Brano di lettura:
La maggior parte delle interviste è – concedetemi la metafora sconcia – come una di quelle storie usa e getta: incontri qualcuno che ti piace, segui un piacevole percorso di scoperta di cosa la emozioni davvero, dite entrambi tutte le cose giuste, e alla fine ci si saluta soddisfatti e senza rimorsi, arricchiti da un paio di bei ricordi in più. E poi ci sono le altre interviste. Quelle sono più simili a esperienze kinky dure e tormentate, di quelle che richiedono gran tempo per farsi il coraggio di buttarcisi e poi, un po’ come in una sessione di fisting, ti costringono ad affrontare i tuoi lati più oscuri. Si tratta di bestie brutte e sporche che vanno contro ogni decoro: comportano inevitabilmente molte verità e una discreta quantità di dolore – ma finiscono anche col toccarti l’anima e ti lasciano davvero cambiato. Questa è una di quelle, per cui c’è voluto un anno di gestazione.
La prima volta che ho incrociato Peter Banki è stata all’Xplore di Berlino del 2017, un festival esperienziale di sessualità alternative che nel frattempo è divenuto uno dei miei eventi preferiti. Lui è un filosofo australiano con una certa reputazione di essere “la pecora nera del sesso estremo”, che peraltro stava alimentando con una serie di seminari sottilmente minacciosi intitolati Essere cattivi ed Essere molto cattivi. Ciò che più mi ha colpito di lui è stata tuttavia un’altra conferenza in cui aveva toccato una serie di concetti piuttosto pesanti che di solito non vengono mai nominati nel giro della cosiddetta positività sessuale: l’effetto intimo del neoliberalismo, il fallimento dei movimenti di liberazione sessuale e molti altri punti che sinceramente non sono riuscito a seguire con la stessa competenza di altri membri del pubblico.

Dati registrati:
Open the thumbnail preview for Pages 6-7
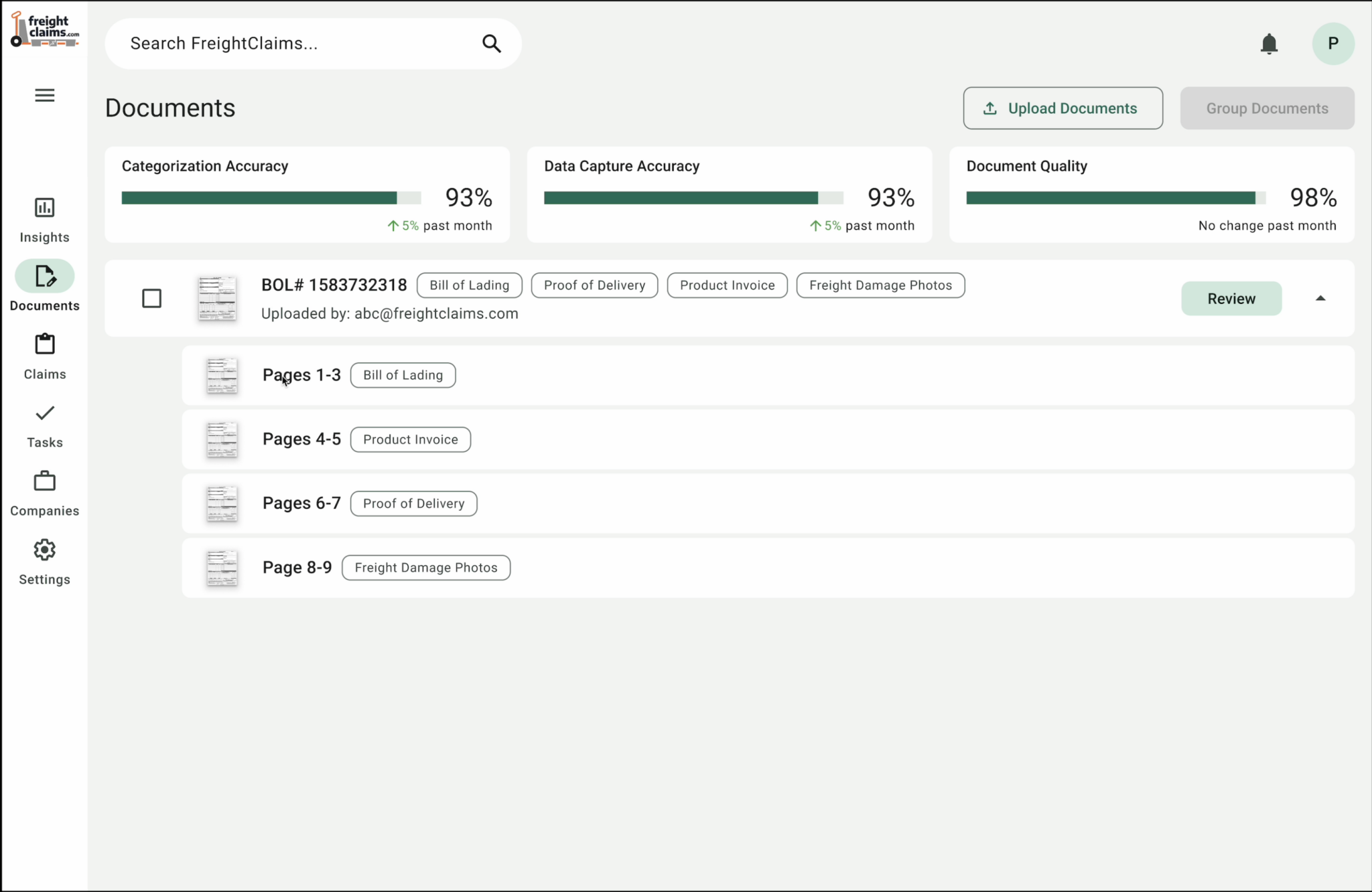The height and width of the screenshot is (892, 1372). [x=221, y=503]
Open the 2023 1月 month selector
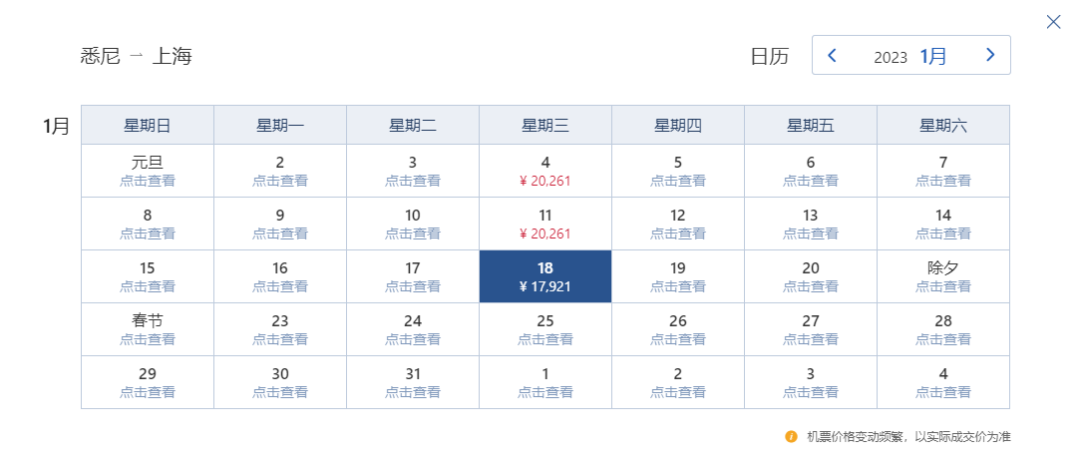The height and width of the screenshot is (470, 1080). click(x=910, y=57)
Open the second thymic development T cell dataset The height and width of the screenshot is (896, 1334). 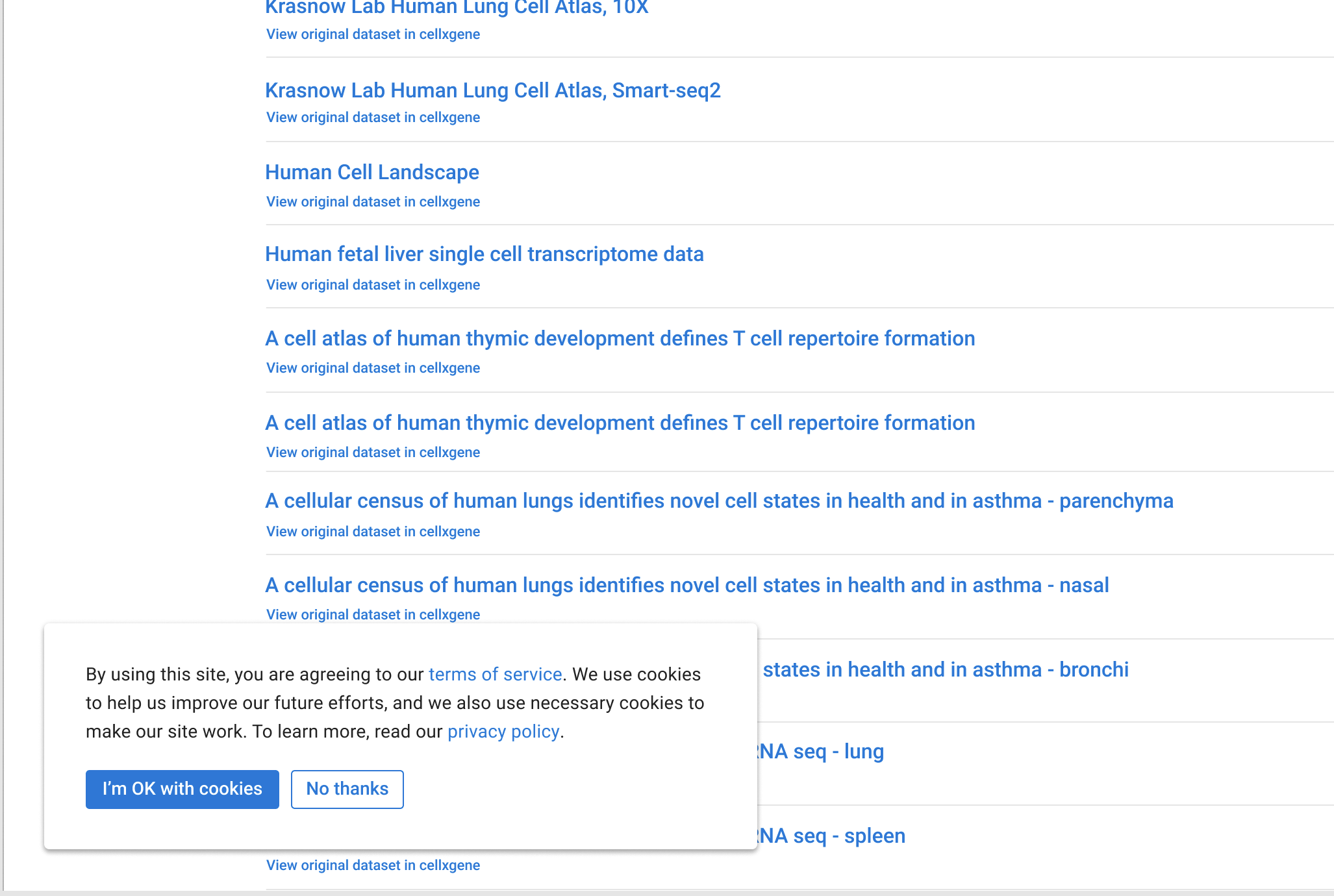coord(619,423)
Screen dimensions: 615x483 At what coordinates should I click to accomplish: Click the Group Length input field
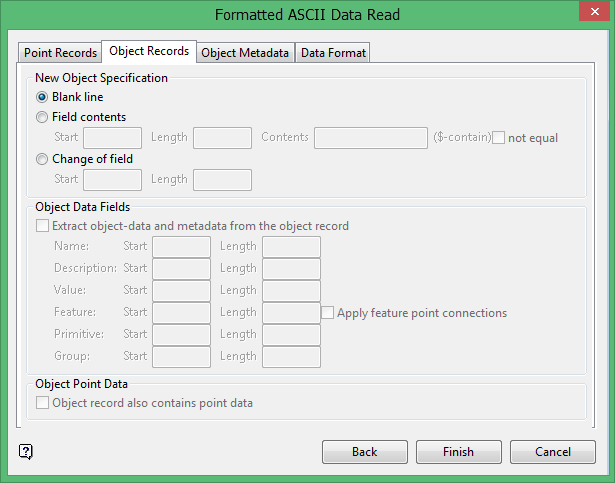(291, 357)
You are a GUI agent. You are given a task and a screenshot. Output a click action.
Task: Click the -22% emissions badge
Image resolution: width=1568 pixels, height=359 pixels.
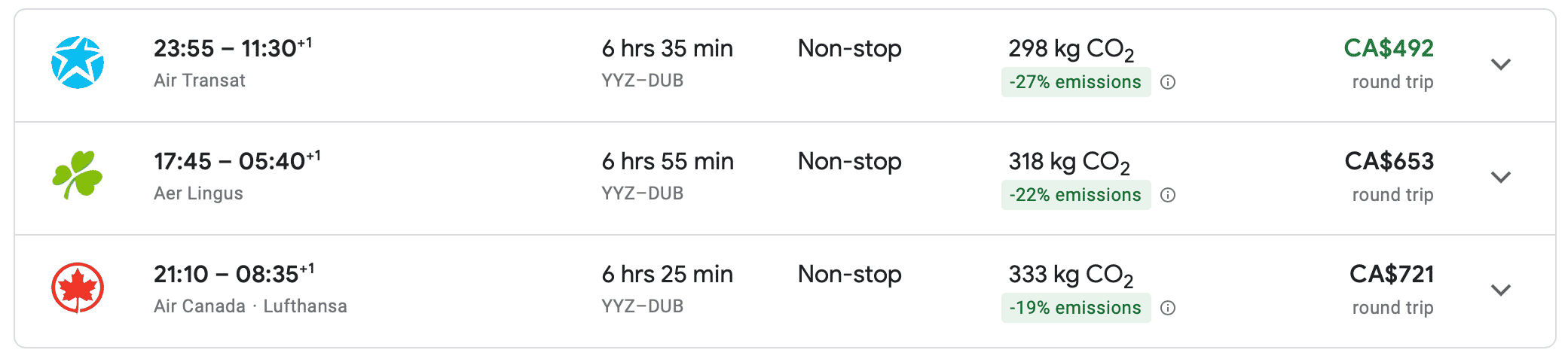click(x=1075, y=195)
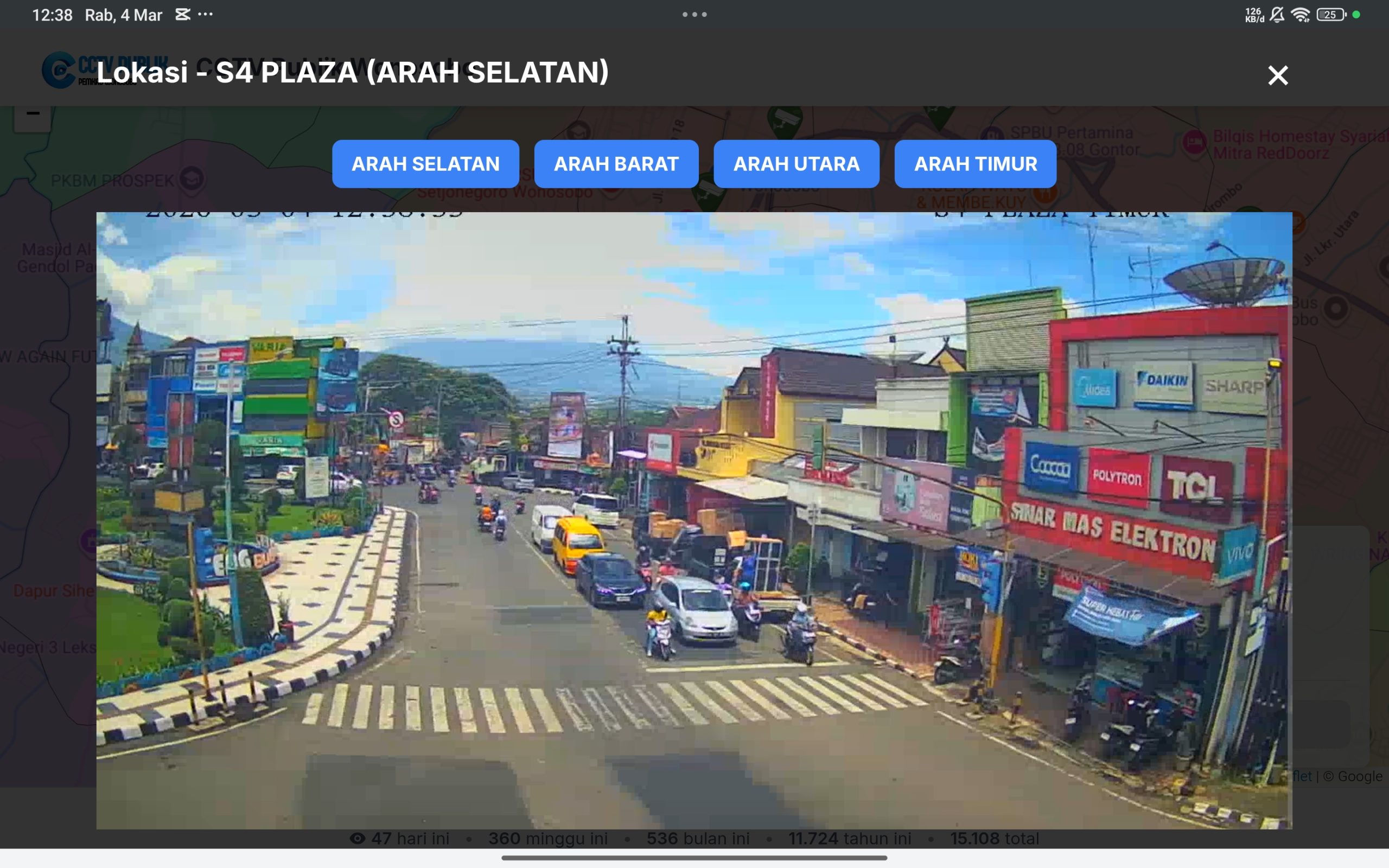
Task: Tap the eye views counter icon
Action: (358, 839)
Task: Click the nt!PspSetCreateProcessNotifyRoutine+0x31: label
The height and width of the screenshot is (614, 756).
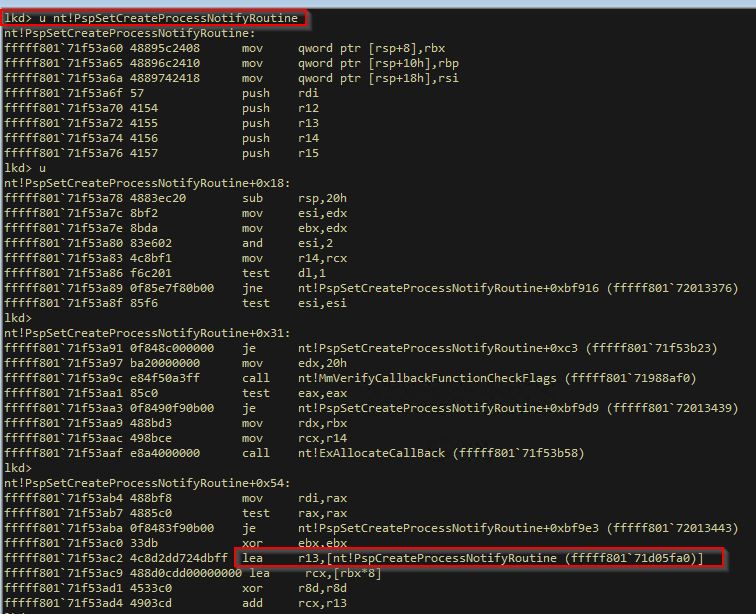Action: pyautogui.click(x=147, y=333)
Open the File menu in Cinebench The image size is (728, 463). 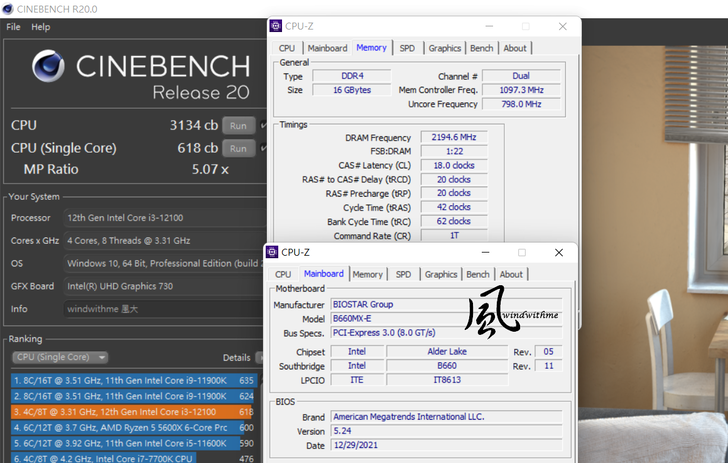(x=13, y=27)
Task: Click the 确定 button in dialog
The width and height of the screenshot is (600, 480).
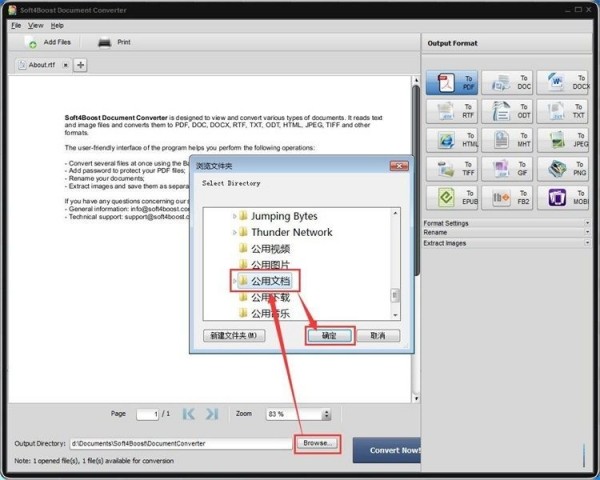Action: (329, 336)
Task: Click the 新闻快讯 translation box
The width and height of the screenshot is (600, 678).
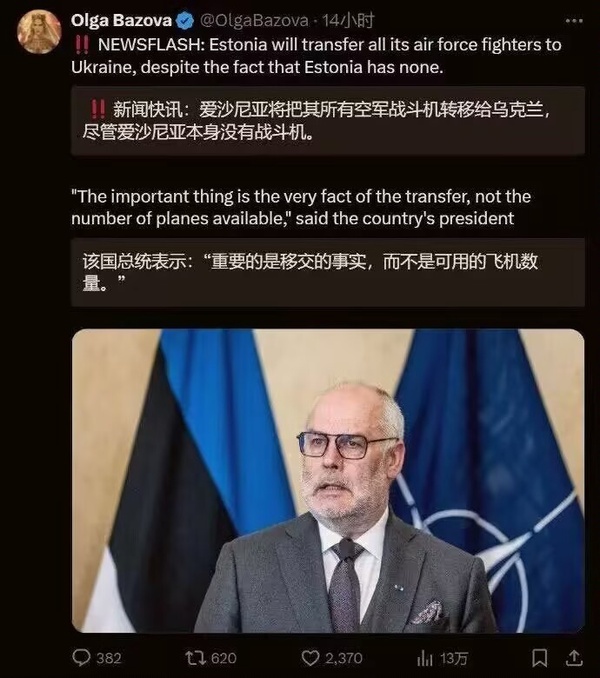Action: [x=328, y=121]
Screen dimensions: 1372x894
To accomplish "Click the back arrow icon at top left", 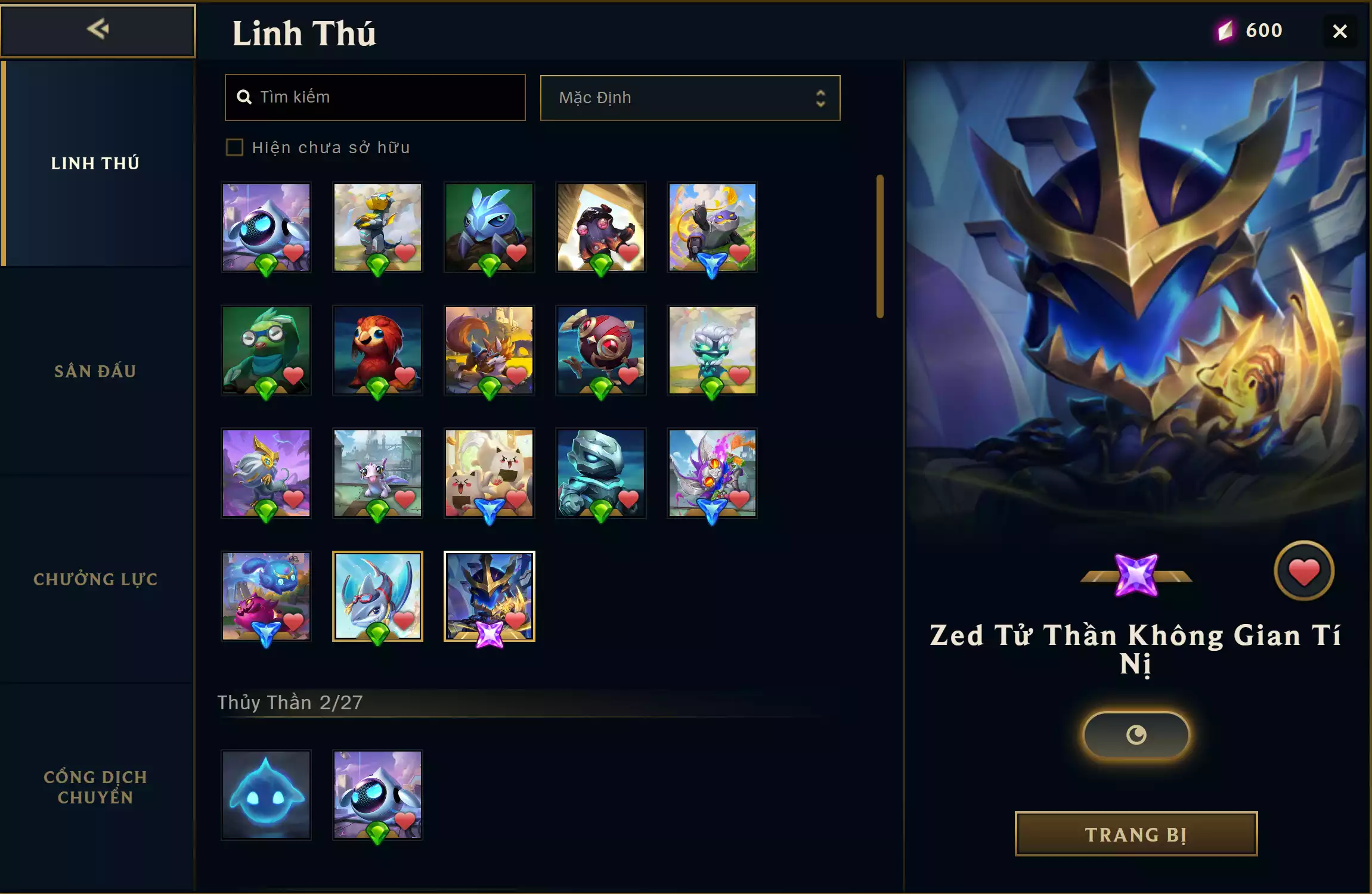I will (x=98, y=29).
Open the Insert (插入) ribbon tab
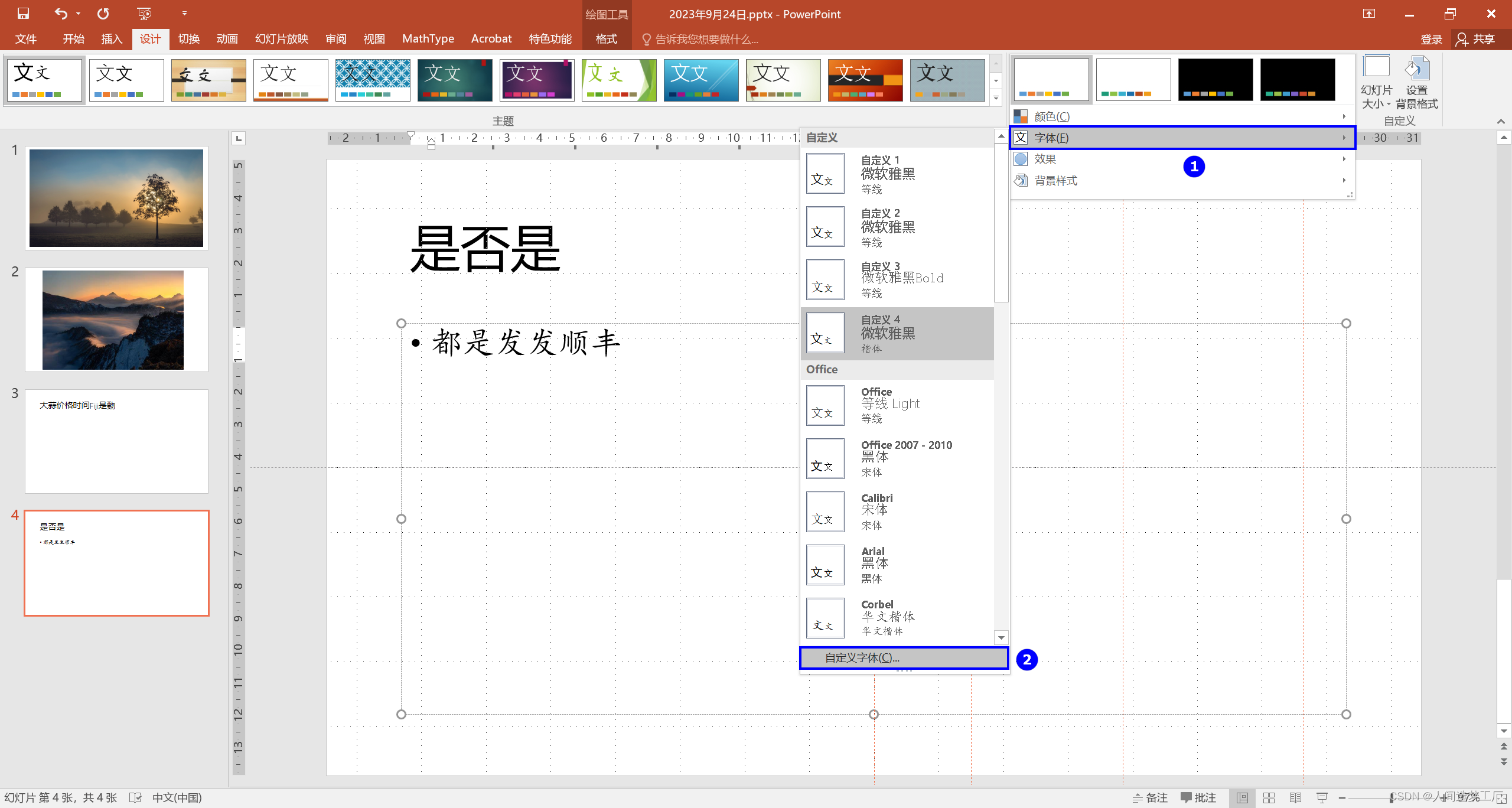The width and height of the screenshot is (1512, 808). click(111, 39)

Serie di esercizi:
1 - Per ciascuna affermazione indica se concorda con il brano (sì o no), citando alla lettera le parole del brano che lo stabiliscono. (a) Peter Banki è un filosofo australiano. (b) Il primo incontro con Peter Banki è avvenuto all'Xplore di Berlino del 2019. (c) Per l'intervista c'è voluto un anno di gestazione.
2 - Conta le righe che contengono la stringa "dimensions", distinguendo tra maiuscole e minuscole, e riporta soltanto il numero.
Il brano e le righe non hanno alcun legame tra loro.

Soluzioni:
1 -
(a) Sì: "Lui è un filosofo australiano"
(b) No: "all’Xplore di Berlino del 2017"
(c) Sì: "c’è voluto un anno di gestazione"

2 - 2